■ EXERCISE DETAILS
Copy every line that holds the string "next" from the data below.

-------- TASK INPUTS --------

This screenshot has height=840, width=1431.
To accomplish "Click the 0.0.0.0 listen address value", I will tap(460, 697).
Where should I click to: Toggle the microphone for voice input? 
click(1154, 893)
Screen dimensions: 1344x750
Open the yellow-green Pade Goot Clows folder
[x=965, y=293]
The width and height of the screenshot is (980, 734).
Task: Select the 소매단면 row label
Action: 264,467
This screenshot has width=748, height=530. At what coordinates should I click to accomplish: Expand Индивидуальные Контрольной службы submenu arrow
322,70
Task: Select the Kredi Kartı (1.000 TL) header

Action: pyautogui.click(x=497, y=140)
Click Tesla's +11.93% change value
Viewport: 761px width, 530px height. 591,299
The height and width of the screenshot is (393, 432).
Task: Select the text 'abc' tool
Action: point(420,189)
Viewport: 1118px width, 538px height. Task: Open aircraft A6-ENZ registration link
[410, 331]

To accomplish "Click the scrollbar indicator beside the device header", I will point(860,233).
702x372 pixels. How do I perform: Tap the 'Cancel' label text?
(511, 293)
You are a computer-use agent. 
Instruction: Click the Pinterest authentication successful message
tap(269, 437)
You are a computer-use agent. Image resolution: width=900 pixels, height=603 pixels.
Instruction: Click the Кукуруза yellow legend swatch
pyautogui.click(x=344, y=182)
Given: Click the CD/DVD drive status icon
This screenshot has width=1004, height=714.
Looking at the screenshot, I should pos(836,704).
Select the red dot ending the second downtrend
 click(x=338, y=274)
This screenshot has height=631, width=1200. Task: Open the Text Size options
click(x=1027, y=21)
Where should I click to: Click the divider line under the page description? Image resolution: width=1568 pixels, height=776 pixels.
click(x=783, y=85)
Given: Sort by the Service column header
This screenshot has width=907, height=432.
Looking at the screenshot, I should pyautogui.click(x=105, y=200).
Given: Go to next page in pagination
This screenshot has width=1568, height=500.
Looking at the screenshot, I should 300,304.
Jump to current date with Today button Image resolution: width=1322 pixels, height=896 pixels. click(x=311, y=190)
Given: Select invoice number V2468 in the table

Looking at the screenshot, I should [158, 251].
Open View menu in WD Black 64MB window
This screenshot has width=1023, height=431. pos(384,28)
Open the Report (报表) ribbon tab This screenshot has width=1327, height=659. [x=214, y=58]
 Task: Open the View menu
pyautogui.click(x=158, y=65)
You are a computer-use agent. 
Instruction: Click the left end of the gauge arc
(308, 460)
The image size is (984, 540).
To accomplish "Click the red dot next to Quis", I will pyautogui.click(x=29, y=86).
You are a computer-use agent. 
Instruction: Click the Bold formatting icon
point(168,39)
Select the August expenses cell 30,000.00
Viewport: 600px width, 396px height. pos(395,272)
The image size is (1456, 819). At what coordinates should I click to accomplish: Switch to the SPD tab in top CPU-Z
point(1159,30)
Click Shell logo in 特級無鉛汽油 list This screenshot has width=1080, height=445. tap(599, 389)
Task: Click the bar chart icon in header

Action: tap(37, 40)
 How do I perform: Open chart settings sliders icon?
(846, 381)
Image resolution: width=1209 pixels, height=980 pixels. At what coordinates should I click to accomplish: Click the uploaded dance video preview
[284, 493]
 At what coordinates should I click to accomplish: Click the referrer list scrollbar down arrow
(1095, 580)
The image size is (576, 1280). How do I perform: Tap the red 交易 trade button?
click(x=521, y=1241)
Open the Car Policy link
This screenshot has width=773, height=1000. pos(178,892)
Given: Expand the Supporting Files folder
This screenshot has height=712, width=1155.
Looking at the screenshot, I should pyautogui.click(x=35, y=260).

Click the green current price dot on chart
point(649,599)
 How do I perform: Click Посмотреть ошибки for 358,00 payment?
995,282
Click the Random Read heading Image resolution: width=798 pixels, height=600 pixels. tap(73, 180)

--------

■ FINISHED TASK
Given: Go to next page in pagination
To accomplish "Click the red dot next to Quis", I will pyautogui.click(x=29, y=86).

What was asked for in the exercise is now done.